Multi-Physically Programmable Tubular Origami Metamaterials: Exploitable Nexus of Geometry, Folding Mechanics and Stimuli-Responsive Physics.

Metamaterials and metastructures developed based on tubular origami-inspired structural forms can leverage the convolution of geometry, crease mechanics and stimuli-responsive physics to provide unique mechanical and functional properties, including geometric efficiency and compactness, deployability and reconfigurability, structural integration ability in complex shapes, stiffness and strength modulation, constitutive programming and deformation mode coupling, high specific energy absorption, multi-stability, and programmable dynamic behavior, leading to diverse applications in the field of mechanical, robotics, space, electronic devices and communication, biomedical, and architecture.
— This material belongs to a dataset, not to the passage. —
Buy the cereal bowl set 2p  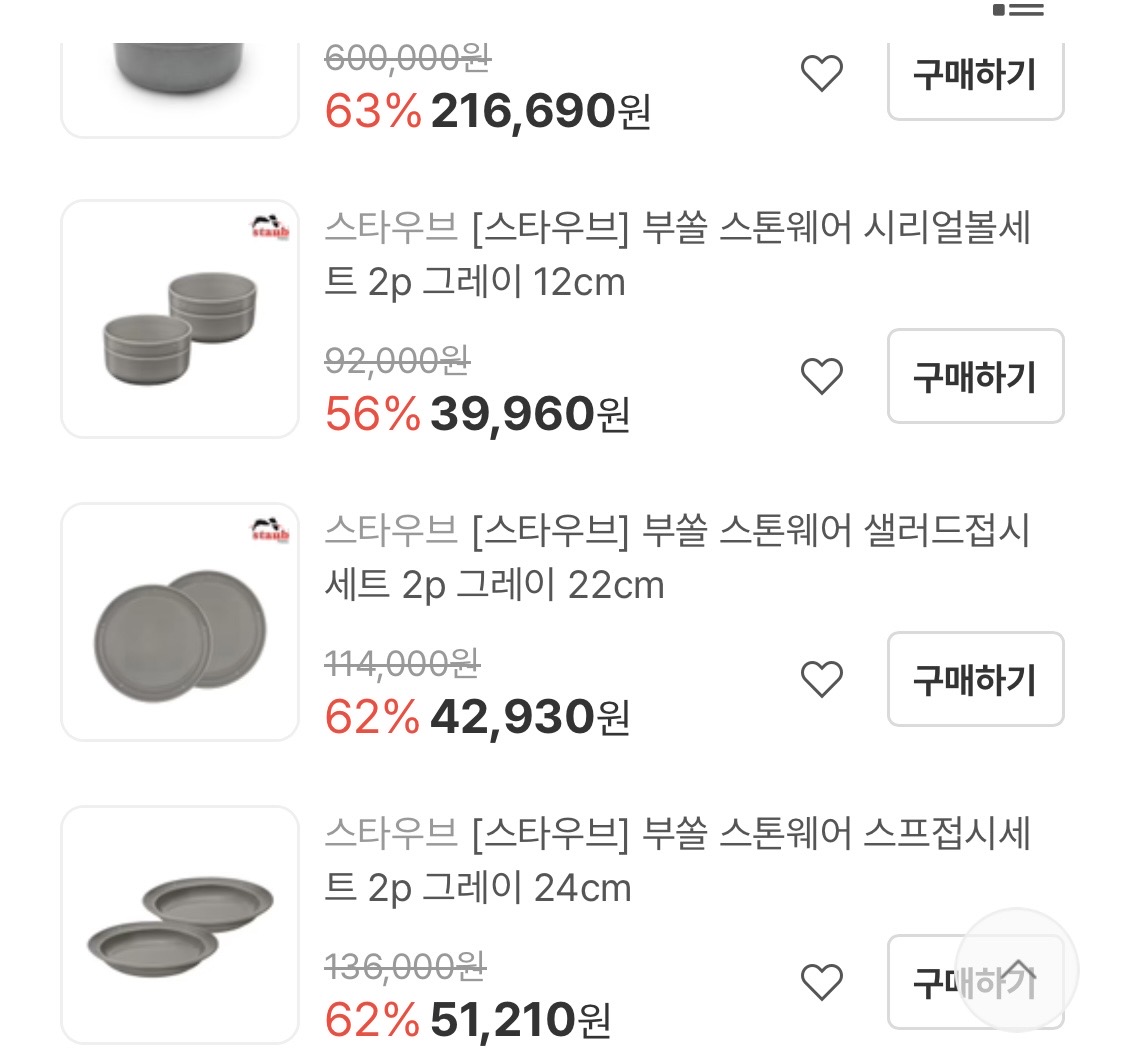(x=975, y=376)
With stupendous advancement over the last decade in computational and manufacturing capabilities to realize complex crease architectures along with on-demand programmability through coupling folding-driven mechanics with stimuli-responsive physics of electrical or magnetic fields, temperature, light, controlled chemical reactions, and pneumatic actuation, the field of origami-inspired mechanical metamaterials has been attracting wide attention due to immense potential of achieving unprecedented multi-physical and multi-functional attributes that are typically not attainable in naturally-occurring materials or traditional structures. This article endeavours to review the developments reported in relevant literature concerning mechanical and multi-physical property modulation of tubular origami metamaterials, highlighting the broad-spectrum potential in innovative applications across the length scales along with critically analysing the emerging trends, challenges and potential future research landscape.